While acknowledging in passing the difficulty of knowing which, if any, passages in the gospels reflect things Jesus actually said and did, Smith's solution to the dilemma is in practice to assume that whichever teachings appear to be consistent with an integral perspective are authentic, while the others must be inventions by later writers who did not understand Jesus's message properly. Unsurprisingly, therefore, his conclusion is that "Jesus practiced integral philosophy" (p82). In just the same way, others, using similar methodologies but different presuppositions, have "discovered" a historical Jesus who was, respectively, a Cynic philosopher, a magician, an Orthodox rabbi and a revolutionary. The historical value of all this is unclear; whenever we carry out such an exercise, we risk making Jesus in our own image. It's far from obvious that Smith has avoided that trap, and it's doubly important that he should do so given the priority he explicitly assigns to the (supposed) words of Jesus over other parts of the Bible.

This partial approach to the content of Christianity is, in my view, the book's biggest failing. Roughly speaking, Smith's New Testament seems to consist of most of the descriptions of Jesus's ministry in the four canonical gospels and a few carefully chosen passages from Acts and the epistles, with the addition of the gospel of Thomas, for which, against the bulk of scholarly opinion, he assumes a very early date. All the rest is either rejected or, more often, simply ignored. Thus the crucifixion and resurrection of Jesus are never discussed beyond a passing dismissal (p246) of the idea that he might have died for our sins. Other major doctrines such as the ascension and the second coming are not mentioned either. Some attention is given to the fall (p204-5), but here, Smith sides with the Gnostics: the serpent was telling the truth, and "awakening to the knowledge of good and evil was exactly what needed to happened" (sic).
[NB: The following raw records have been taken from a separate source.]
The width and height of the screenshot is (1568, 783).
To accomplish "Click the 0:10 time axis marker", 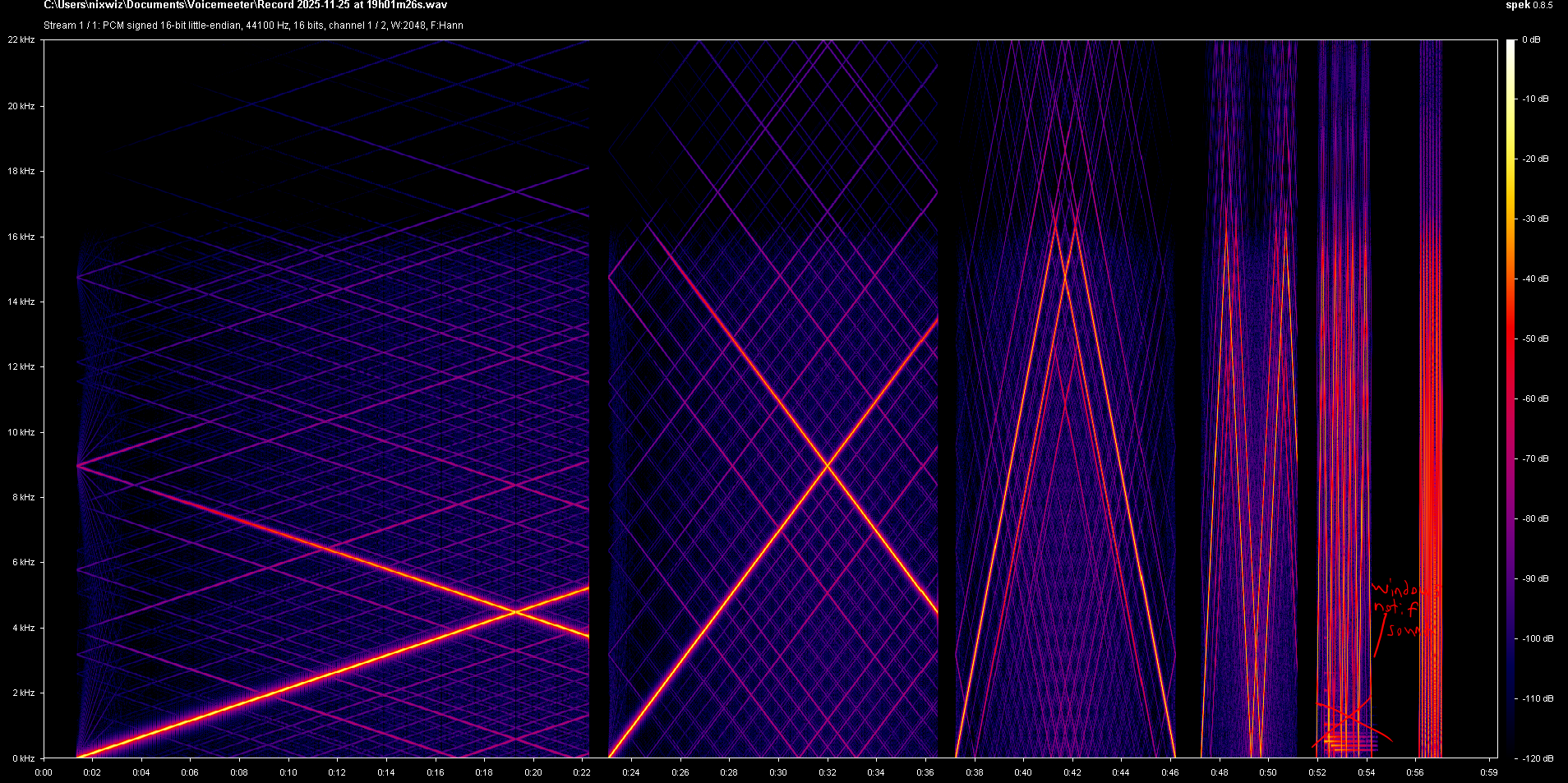I will 288,772.
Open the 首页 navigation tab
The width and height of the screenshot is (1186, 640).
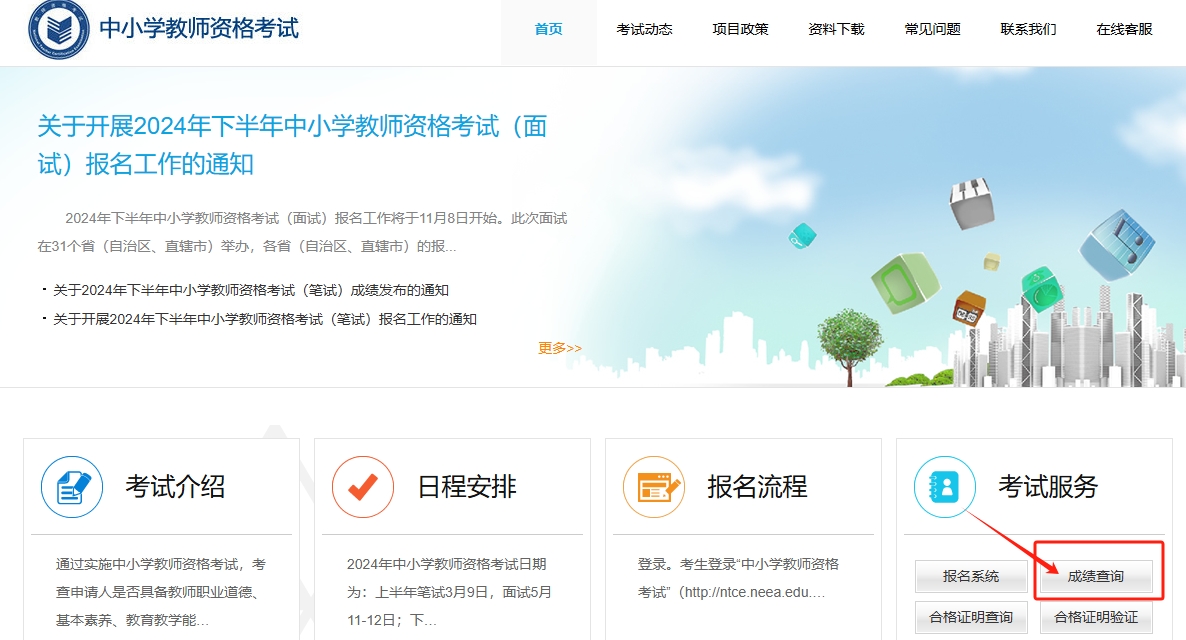click(548, 29)
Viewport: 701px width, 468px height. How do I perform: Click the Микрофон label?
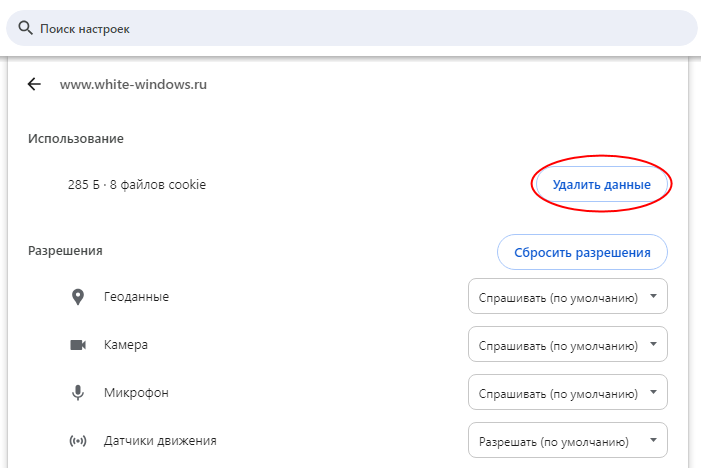[x=136, y=393]
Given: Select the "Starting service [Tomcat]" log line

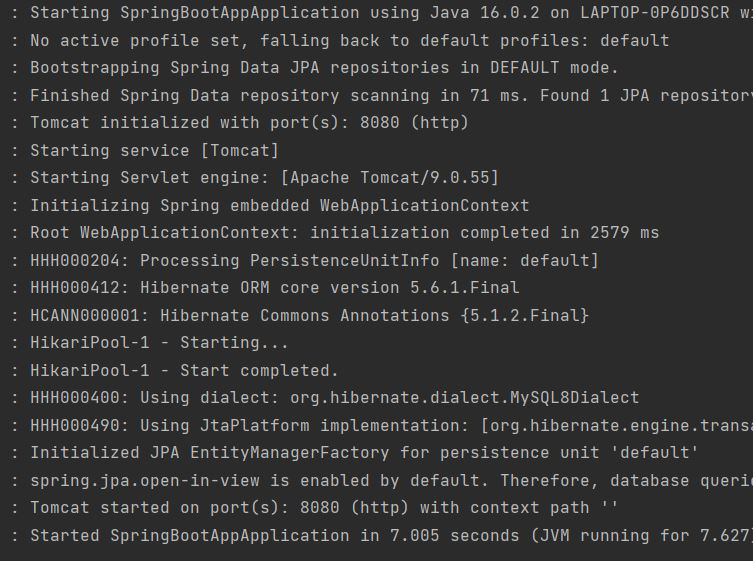Looking at the screenshot, I should pyautogui.click(x=154, y=150).
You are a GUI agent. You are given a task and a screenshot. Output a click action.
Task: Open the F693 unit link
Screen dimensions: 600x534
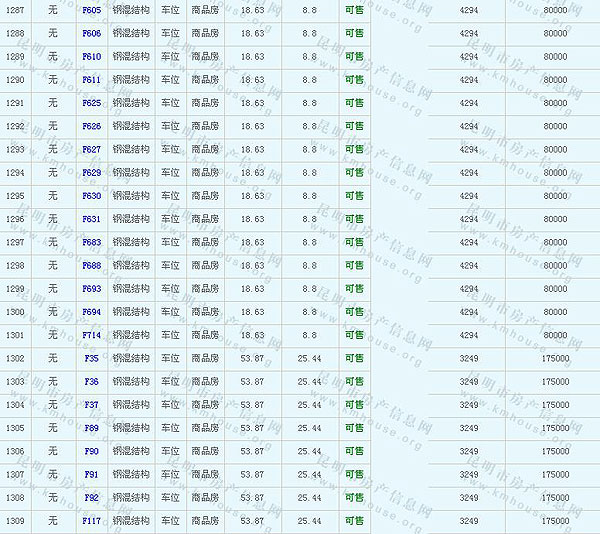click(91, 289)
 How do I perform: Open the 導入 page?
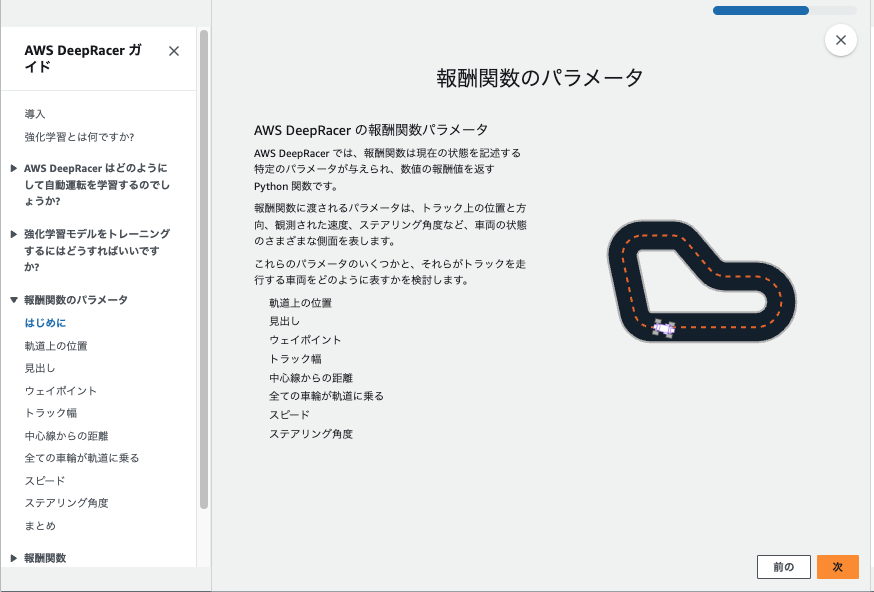pyautogui.click(x=36, y=113)
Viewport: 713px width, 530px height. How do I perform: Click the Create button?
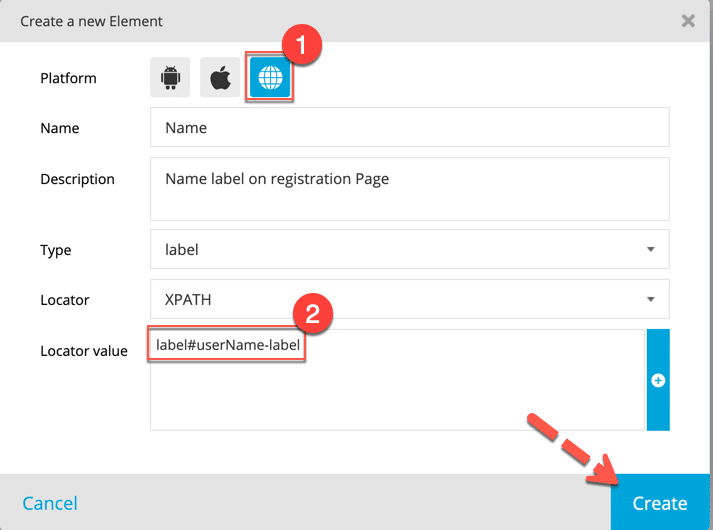(x=660, y=503)
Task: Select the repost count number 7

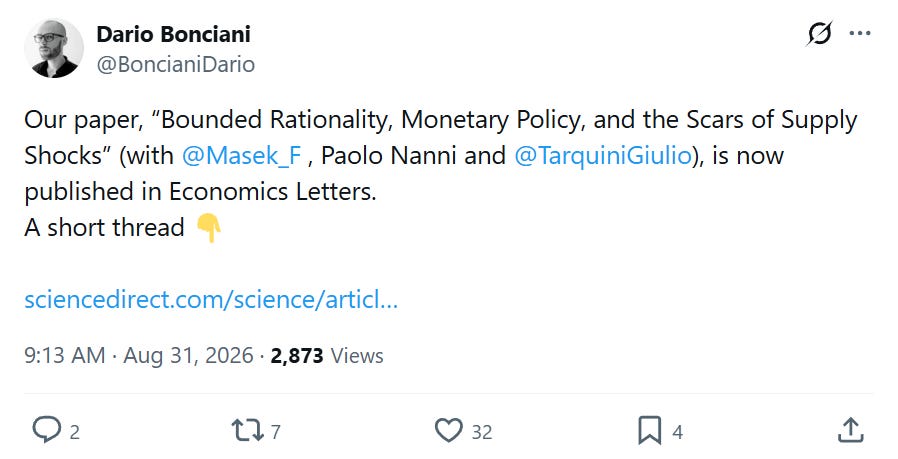Action: click(x=275, y=432)
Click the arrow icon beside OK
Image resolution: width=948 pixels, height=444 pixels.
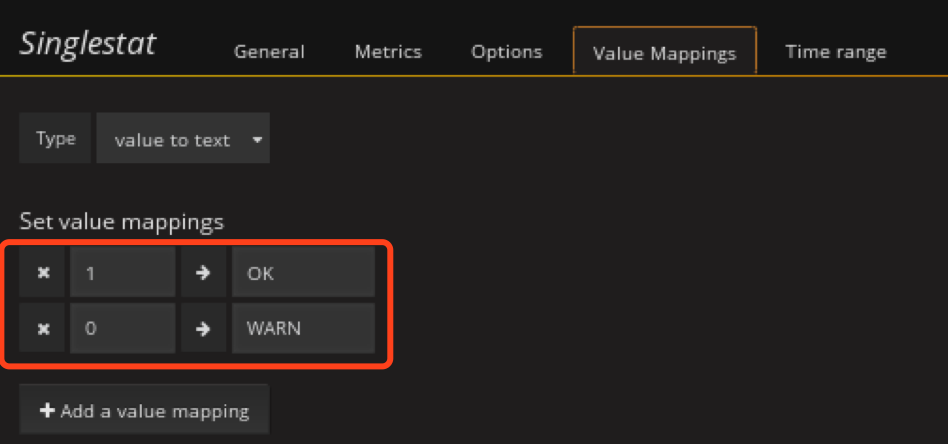[203, 272]
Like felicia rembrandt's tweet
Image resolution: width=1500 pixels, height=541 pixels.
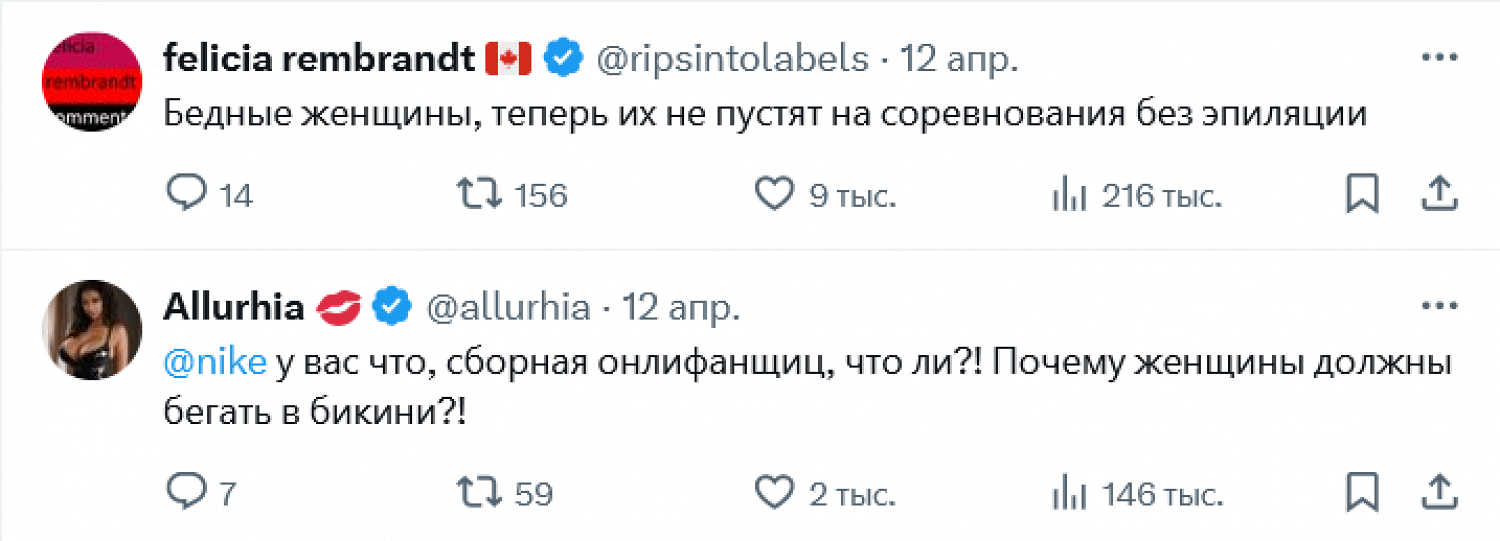tap(772, 194)
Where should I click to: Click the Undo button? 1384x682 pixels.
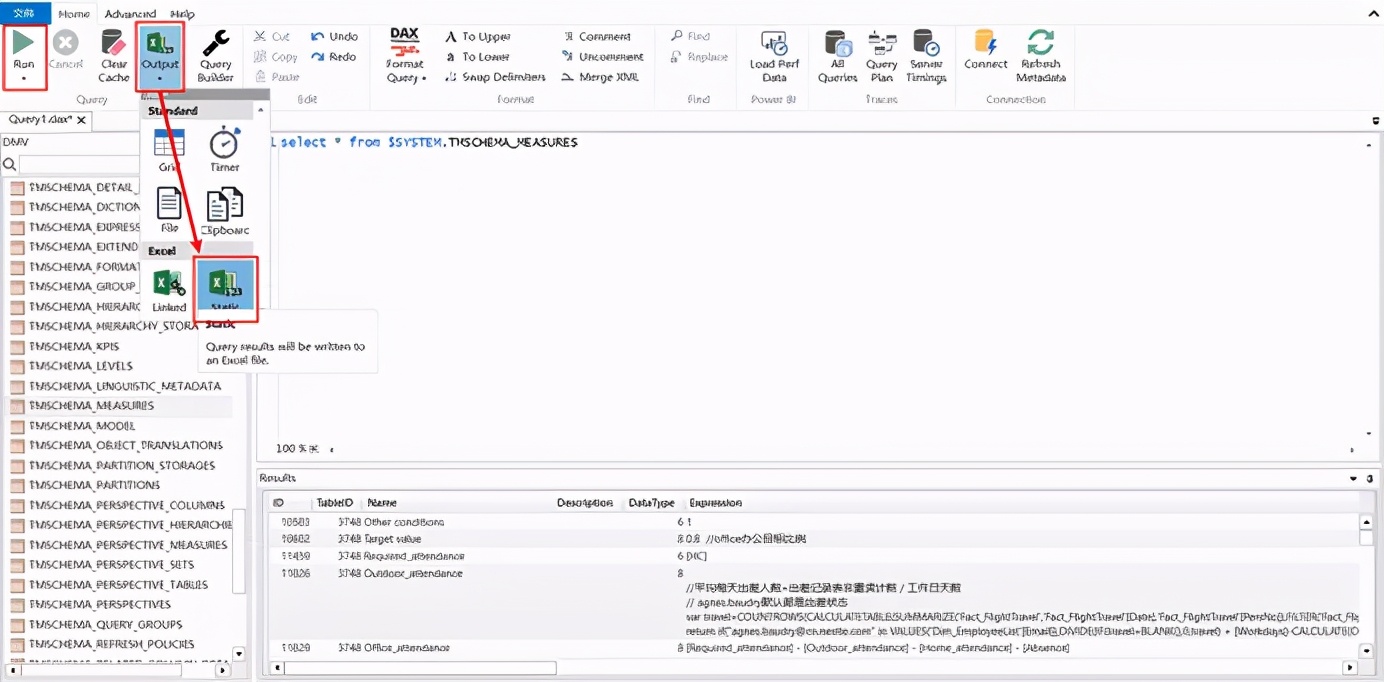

Smith does assent to the divinity of Jesus, but only in the sense that all of us are divine by virtue of carrying the image of God within us. To garner support for this equality of divinity from the text of the Bible, he has to resort to some rather dubious manoevres. He makes much (p209) of John 10:34, where Jesus responds to his opponents' accusations of blasphemy by quoting the words of Psalm 82, "You are gods". However, if one reads both passages in context, it is far from clear that they will support the interpretation he puts on them, and the rest of John's gospel continually emphasizes the special status of Jesus. Even more problematically, Smith quotes Hebrews 2:17 (p207) as saying "He was like us in every respect", which it does not; the Greek text literally says that "he had to be made like the brothers in all things", presupposing that initially he was not like them, and it then goes on to tell us that this was in order that he might make atonement for the sins of the people, which also requires his uniqueness, and which, as we have seen, is not a topic that Smith seems to want to discuss.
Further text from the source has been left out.